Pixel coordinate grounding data
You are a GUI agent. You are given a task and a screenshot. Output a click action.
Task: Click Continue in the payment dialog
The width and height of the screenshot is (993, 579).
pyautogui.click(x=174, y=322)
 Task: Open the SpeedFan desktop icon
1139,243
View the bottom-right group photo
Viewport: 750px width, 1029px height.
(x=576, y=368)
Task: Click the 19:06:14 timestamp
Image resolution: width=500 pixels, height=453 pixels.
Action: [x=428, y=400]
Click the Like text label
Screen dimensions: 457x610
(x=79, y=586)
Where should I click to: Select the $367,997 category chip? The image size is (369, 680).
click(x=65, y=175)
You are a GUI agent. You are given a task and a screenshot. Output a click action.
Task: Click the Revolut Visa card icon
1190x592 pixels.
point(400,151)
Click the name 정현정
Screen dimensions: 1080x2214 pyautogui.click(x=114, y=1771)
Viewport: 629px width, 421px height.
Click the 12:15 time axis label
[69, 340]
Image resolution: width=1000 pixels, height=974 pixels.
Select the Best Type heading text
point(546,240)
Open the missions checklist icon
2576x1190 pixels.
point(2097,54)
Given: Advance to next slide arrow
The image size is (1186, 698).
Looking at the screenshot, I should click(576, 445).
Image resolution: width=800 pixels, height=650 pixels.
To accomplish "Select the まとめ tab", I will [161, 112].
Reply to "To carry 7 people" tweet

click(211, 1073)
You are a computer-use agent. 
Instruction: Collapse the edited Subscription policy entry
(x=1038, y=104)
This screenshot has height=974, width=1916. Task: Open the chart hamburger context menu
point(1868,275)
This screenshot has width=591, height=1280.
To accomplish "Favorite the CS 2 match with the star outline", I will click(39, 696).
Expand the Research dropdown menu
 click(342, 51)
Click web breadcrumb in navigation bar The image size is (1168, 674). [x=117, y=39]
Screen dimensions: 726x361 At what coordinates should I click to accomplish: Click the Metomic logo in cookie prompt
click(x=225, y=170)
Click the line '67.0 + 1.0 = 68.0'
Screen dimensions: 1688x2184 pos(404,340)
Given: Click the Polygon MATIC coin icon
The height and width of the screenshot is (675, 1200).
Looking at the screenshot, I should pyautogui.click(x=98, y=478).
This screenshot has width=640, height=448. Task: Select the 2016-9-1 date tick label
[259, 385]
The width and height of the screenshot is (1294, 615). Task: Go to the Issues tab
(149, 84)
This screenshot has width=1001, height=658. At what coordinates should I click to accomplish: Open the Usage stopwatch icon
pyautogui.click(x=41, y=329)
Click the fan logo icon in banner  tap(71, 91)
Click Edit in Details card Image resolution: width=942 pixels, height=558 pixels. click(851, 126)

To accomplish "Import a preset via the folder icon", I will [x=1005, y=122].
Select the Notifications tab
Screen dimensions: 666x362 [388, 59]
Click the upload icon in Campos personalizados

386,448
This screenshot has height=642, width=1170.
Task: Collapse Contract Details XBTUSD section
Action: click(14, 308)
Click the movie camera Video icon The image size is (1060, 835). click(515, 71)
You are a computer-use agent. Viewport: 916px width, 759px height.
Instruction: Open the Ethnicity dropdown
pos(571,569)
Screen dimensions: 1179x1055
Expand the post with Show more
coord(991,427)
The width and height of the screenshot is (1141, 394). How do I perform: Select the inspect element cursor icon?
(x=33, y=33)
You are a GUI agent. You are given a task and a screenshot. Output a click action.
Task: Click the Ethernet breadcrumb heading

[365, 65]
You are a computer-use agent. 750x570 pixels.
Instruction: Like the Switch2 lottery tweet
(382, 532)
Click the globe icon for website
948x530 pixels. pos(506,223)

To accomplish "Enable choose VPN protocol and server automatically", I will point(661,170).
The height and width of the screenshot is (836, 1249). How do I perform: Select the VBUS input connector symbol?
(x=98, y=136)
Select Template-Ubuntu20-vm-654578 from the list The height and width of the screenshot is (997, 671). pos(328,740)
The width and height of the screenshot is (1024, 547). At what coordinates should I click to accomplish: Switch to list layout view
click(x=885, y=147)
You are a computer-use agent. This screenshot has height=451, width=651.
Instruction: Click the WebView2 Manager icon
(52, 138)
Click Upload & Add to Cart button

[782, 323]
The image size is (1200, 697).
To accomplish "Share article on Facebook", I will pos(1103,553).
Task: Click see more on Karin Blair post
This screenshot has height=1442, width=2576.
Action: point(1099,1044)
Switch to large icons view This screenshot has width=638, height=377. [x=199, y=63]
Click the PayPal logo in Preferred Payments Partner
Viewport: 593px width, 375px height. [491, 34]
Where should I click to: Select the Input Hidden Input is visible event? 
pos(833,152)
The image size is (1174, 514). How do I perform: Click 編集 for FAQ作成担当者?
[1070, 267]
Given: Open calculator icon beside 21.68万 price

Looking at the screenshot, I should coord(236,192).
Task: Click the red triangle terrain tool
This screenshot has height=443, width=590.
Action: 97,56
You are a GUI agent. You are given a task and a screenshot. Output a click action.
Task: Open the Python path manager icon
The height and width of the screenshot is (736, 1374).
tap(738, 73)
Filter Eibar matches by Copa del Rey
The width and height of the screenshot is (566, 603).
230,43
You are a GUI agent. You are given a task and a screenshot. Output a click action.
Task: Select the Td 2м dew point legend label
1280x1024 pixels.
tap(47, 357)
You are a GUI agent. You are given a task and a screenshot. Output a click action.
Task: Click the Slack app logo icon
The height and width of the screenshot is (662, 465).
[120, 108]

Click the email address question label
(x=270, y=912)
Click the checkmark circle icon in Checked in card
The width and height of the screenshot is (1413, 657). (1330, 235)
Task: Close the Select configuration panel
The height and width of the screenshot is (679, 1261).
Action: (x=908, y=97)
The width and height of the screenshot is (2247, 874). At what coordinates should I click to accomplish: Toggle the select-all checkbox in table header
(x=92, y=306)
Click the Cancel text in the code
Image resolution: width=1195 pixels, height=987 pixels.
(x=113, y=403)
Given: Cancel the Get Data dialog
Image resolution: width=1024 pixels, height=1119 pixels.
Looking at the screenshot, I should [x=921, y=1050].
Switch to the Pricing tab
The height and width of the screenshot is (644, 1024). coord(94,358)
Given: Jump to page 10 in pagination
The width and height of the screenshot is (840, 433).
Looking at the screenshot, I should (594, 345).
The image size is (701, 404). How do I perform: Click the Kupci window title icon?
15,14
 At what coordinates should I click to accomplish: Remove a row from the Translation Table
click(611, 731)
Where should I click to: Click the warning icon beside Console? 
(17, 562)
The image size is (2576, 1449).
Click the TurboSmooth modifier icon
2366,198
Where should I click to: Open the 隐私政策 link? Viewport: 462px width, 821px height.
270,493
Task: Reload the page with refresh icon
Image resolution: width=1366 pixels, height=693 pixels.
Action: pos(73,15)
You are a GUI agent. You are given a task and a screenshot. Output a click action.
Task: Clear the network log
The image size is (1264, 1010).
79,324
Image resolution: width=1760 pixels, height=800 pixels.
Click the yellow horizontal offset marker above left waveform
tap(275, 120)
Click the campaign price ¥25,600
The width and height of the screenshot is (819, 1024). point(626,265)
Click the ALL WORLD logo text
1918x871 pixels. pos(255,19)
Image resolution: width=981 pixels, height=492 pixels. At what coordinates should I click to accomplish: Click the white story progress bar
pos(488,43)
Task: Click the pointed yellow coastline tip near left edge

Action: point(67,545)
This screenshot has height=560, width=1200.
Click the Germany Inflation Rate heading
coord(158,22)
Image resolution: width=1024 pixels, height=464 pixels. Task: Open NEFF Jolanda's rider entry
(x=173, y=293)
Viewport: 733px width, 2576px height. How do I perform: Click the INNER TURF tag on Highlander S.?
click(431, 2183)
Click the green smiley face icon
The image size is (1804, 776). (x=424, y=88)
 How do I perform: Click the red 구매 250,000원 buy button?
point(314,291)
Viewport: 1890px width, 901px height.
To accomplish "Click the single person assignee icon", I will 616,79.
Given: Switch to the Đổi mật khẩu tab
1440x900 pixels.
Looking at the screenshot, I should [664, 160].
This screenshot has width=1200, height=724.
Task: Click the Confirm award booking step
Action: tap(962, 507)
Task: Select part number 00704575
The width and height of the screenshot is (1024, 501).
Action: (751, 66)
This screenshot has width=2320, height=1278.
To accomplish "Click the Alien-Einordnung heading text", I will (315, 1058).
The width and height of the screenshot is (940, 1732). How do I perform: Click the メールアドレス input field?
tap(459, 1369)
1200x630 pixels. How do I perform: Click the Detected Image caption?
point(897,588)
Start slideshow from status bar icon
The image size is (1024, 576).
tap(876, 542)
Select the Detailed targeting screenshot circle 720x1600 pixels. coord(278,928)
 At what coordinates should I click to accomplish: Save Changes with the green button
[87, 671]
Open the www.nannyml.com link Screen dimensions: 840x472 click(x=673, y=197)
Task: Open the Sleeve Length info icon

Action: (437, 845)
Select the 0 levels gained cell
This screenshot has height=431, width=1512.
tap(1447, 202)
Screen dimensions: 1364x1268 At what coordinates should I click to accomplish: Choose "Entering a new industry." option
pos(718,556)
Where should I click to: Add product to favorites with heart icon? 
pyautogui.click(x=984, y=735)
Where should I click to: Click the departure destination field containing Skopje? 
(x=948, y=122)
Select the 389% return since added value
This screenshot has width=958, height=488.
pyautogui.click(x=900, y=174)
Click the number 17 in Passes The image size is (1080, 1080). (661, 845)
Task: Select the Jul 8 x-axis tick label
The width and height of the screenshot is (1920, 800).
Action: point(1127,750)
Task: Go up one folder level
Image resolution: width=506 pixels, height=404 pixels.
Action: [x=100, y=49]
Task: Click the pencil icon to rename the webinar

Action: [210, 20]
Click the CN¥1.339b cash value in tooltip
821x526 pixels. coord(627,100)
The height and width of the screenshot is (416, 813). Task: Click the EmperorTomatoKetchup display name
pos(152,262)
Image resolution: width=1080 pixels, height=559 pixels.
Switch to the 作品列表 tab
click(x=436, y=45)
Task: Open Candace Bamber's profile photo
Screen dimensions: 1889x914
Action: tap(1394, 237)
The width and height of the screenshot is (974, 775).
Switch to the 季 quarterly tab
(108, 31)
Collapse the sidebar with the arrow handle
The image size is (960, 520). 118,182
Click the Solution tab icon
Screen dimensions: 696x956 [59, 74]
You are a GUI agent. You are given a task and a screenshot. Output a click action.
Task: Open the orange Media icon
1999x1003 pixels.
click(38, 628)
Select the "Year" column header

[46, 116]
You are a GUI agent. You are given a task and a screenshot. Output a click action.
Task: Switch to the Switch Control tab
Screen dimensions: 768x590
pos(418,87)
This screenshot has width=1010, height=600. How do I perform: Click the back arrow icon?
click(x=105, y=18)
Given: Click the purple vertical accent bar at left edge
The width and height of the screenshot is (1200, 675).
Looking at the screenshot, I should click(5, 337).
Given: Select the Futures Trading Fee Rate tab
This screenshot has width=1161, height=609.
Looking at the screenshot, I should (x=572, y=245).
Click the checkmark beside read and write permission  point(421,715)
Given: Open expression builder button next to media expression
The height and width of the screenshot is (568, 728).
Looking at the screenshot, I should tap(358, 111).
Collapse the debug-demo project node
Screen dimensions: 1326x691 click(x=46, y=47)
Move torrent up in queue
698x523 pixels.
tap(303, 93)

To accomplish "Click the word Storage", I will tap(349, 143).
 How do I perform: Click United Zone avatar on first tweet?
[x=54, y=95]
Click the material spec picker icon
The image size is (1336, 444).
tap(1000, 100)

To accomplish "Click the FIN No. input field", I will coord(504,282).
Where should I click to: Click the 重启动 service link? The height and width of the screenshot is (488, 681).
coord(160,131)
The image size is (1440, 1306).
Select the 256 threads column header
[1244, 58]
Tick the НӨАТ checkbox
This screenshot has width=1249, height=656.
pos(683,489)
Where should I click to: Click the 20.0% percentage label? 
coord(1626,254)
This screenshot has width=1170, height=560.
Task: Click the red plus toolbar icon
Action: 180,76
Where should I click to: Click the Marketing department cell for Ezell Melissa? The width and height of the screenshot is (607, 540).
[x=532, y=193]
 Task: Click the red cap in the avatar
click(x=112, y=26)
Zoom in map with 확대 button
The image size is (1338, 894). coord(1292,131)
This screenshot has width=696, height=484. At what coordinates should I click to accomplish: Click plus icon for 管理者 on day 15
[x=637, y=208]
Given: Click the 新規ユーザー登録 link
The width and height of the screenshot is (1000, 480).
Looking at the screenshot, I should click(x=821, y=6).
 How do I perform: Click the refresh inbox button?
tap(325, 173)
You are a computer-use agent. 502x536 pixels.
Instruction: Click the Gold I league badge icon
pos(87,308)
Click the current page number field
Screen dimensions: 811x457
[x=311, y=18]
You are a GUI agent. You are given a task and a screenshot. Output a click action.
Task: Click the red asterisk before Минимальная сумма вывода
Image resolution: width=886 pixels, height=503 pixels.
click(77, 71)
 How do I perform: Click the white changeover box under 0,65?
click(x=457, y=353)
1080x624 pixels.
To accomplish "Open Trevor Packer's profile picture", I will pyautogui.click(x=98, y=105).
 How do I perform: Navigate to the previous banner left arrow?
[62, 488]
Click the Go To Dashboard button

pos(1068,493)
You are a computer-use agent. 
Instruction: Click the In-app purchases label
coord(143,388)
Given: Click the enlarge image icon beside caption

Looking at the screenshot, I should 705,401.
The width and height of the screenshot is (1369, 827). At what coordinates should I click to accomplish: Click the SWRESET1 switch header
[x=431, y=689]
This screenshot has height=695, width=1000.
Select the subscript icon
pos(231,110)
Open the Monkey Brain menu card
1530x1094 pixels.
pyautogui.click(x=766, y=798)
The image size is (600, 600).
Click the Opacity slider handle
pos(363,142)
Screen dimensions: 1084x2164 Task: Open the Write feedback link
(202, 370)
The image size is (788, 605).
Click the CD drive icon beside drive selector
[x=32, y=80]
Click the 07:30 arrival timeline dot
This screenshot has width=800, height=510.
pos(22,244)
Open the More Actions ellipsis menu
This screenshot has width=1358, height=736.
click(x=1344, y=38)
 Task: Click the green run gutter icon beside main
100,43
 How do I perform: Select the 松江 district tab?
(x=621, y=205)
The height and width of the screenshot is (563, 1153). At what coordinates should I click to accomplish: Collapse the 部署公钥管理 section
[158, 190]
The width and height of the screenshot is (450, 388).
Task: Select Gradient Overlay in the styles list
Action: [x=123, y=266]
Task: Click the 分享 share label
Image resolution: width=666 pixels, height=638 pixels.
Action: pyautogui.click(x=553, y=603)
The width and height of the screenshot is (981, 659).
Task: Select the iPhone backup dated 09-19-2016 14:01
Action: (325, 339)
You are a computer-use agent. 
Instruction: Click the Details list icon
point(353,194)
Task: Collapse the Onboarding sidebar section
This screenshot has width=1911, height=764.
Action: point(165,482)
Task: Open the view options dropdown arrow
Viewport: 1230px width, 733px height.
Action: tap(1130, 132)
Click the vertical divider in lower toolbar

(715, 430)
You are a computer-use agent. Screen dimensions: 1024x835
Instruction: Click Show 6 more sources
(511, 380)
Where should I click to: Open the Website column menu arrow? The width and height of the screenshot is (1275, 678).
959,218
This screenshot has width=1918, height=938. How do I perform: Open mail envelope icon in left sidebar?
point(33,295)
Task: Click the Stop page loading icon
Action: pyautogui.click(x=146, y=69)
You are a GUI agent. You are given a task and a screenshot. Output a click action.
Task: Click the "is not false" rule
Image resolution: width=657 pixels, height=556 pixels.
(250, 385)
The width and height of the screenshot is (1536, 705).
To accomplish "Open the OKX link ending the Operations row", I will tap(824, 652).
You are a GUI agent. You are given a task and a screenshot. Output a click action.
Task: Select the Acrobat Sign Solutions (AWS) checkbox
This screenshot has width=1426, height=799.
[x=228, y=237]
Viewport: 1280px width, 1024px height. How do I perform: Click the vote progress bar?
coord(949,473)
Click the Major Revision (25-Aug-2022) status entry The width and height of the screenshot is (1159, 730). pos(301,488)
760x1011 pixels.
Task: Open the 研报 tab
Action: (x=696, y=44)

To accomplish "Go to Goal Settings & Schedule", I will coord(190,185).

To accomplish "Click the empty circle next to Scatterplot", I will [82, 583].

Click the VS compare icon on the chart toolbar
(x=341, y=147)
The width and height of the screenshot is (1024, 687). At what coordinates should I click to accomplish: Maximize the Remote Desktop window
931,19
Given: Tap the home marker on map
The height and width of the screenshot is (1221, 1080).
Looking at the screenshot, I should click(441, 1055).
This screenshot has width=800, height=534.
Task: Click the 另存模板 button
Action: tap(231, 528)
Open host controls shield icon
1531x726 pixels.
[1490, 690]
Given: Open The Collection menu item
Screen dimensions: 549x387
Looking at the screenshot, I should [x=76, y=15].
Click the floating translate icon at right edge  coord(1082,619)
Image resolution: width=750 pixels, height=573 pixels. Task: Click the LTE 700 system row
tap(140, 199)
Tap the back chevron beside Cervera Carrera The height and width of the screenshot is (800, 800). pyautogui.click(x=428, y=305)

## TASK REQUIREMENTS:
Go to the line with "This screenshot has width=696, height=484." in the entries above and repeat every line from there through the line with "You are a computer-use agent. 502x536 pixels.", exactly and with no other text.

## TASK ANSWER:
This screenshot has width=696, height=484. At what coordinates should I click to accomplish: Click plus icon for 管理者 on day 15
[x=637, y=208]
Given: Click the 新規ユーザー登録 link
The width and height of the screenshot is (1000, 480).
Looking at the screenshot, I should click(x=821, y=6).
 How do I perform: Click the refresh inbox button?
tap(325, 173)
You are a computer-use agent. 502x536 pixels.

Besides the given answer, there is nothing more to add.